The cout probably did not work because of wrong or unintended type conversion. char* is considered a null terminated string and it is easy to confuse singed and unsigned versionin code. If you pass unsinged char* to ostream::operator<< as a char* it will treat and expect the byte input as normal ASCII characters, where 0 is meant to be end of string not an integer value of 0. When you want to print contents of memory it is best to explicitly cast pointers.
Also note that to print memory contents of a buffer you would need to use a loop, since other wise the printing function would not know when to stop.
Unsigned char pointers are useful when you want to access the data byte by byte.

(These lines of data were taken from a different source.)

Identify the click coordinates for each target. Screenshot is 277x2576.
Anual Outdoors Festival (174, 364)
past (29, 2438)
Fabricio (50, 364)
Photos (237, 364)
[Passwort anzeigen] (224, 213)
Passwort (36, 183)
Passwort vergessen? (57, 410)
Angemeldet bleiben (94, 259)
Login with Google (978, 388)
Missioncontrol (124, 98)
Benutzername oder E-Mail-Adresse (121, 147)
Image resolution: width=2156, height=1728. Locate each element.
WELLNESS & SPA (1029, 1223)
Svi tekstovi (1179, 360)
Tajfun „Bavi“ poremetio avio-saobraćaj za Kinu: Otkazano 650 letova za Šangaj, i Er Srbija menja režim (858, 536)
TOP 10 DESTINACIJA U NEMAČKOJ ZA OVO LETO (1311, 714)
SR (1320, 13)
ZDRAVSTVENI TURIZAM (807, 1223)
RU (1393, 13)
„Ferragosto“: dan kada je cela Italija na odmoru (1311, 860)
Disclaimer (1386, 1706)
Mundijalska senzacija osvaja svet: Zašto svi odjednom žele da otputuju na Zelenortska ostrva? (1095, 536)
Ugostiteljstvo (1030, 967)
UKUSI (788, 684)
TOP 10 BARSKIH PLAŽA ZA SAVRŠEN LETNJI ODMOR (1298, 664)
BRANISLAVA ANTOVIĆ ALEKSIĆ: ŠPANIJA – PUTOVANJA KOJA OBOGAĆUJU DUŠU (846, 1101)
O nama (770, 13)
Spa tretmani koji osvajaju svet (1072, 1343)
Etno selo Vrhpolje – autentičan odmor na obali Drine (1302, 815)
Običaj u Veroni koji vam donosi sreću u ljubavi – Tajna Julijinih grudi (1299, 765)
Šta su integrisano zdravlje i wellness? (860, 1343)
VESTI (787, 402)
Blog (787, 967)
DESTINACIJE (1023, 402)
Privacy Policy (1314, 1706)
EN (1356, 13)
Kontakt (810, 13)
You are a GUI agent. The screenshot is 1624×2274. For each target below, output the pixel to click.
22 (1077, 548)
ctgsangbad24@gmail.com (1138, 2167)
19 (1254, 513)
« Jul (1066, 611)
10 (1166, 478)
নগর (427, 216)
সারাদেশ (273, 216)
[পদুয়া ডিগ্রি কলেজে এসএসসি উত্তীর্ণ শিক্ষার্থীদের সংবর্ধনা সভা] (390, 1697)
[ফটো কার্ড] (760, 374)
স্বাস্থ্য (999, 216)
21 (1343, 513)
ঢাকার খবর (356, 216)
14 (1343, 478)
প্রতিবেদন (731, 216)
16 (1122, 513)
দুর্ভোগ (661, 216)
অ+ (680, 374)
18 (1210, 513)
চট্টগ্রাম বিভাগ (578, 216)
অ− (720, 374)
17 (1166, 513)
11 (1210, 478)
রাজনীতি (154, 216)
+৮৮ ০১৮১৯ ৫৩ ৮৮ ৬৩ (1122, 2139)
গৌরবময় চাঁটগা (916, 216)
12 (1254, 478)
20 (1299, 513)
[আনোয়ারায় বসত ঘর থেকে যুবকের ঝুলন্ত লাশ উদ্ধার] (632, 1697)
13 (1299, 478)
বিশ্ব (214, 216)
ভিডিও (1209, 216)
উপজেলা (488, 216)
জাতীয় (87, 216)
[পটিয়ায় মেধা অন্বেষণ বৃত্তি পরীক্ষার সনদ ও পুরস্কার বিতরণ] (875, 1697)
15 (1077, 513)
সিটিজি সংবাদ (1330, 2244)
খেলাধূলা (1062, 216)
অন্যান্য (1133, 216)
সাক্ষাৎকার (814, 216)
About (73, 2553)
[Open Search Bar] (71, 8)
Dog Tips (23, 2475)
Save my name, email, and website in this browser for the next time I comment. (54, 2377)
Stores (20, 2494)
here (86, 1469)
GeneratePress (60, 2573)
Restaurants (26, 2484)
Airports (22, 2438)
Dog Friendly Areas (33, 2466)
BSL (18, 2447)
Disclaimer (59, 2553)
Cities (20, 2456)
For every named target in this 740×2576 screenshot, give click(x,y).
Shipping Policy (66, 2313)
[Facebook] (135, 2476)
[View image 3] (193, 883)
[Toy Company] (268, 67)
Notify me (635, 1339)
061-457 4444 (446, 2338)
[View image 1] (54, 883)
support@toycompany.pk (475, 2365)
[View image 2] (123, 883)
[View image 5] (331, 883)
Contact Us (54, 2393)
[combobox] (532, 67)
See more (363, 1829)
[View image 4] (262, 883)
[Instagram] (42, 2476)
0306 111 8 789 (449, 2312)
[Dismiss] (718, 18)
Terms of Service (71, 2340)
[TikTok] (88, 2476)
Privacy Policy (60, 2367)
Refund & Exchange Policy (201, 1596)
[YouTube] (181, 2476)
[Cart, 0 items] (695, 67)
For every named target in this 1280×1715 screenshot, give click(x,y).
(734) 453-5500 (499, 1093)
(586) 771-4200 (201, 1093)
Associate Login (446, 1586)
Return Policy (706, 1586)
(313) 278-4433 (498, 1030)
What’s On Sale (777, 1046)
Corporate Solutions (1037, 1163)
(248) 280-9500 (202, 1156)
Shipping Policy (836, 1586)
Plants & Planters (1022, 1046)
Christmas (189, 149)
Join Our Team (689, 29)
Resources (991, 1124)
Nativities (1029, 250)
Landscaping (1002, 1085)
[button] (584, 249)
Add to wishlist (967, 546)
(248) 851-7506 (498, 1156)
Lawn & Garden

For example, a function that copies data from one area to another could need this:
void memcpy (unsigned char* dest, unsigned char* source, unsigned count)
{
for (unsigned i = 0; i < count; i++)
dest[i] = source[i];
}
It also has to do with the fact that the byte is the smallest addressable unit of memory. If you want to read anything smaller than a byte from memory, you need to get the byte that contains that information, and then select the information using bit operations.
You could very well copy the data in the above function using a int pointer, but that would copy chunks of 4 bytes, which may not be the correct behavior in some situations.
Why nothing appears on the screen when you try to use cout, the most likely explanation is that the data starts with a zero character, which in C++ marks the end of a string of characters.